Moreover, I could not have made my point simply. I would have had to discuss Plato’s assertion that the mind of man is destined to rise above the body and nature and modern science’s conclusion that nature is mere matter for man to use as he chooses. I might have needed to cite Susan Griffin or indigenous worldviews. This could have been a very long discussion indeed.


A few days later, a friend’s daughter told a group of us—professors and journalists and artists—that she did not change her last name when she got married in Greece a few years ago. Her mother and I immediately interjected that in fact, in Greece, the family law code of 1983 states that a woman will keep her own name for all legal purposes when she marries. At the time of marriage in Greece, the couple chooses what name they will give their children: his name, her name, or a hyphenated name. A male professor at our table immediately responded, “That is just as bad as making a woman take her husband’s name. It should be a matter of free choice.”

I was about to respond that the reason the Greek family law requires a woman to keep her own name is that “choice” is rarely “free.” The authors of the family law recognized that, given the patriarchal nature of the Greek family and the centuries of patriarchal laws requiring women to change their names at marriage, a woman’s choice on her wedding day would most likely be constrained. She might feel pressured by her husband or in-laws to change her name. She might feel that it is better to take her husband’s name so there is one “family” name—without knowing that the origin of this “custom” is to be found in the idea that a wife is her husband’s property.

The intent of the revised Greek family law is not to enable a woman to make a choice at the time of her marriage, but rather to take affirmative steps to ensure women’s equality in the marriage. Similarly, the 1983 family code states that husband and wife shall be equal in marriage. It does not give the couple the opportunity to “choose” that the husband should make all of the decisions or to have the right to beat his wife and children if they disagree with him. The 1983 family law code also outlaws the dowry, which had been an important part of marriage negotiations between families for centuries. If the law had simply said that families could “choose” whether to give a dowry, the custom would have continued.

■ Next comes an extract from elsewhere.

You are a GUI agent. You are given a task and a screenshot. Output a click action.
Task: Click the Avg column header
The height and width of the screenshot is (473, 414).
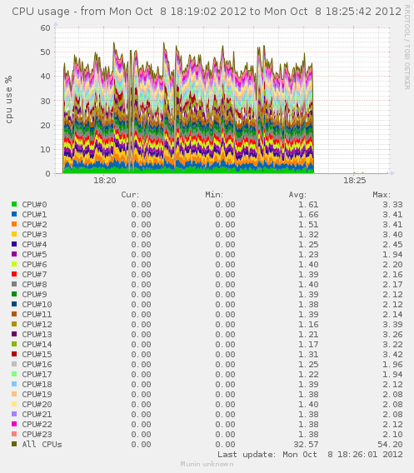(297, 195)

I was about to say all of that when the other women at the table murmured and nodded affirmatively towards the professor, so I held my tongue. I could see that I would get no support if I challenged him and that I would once again be categorized as making a “fuss” where none was necessary.


This brings me to US Representative Barbara Lee of California. Sixteen years ago, following 9/11, she cast the only vote against the Authorization for Use of Military Force against Terrorists (AUMF), arguing that this law would allow the President and his cabinet to pursue “endless war” with no oversight from Congress. Though there were those who said at the time, “Barbara Lee Speaks for Me,” Representative Lee was viewed as making a “fuss” over nothing by her colleagues.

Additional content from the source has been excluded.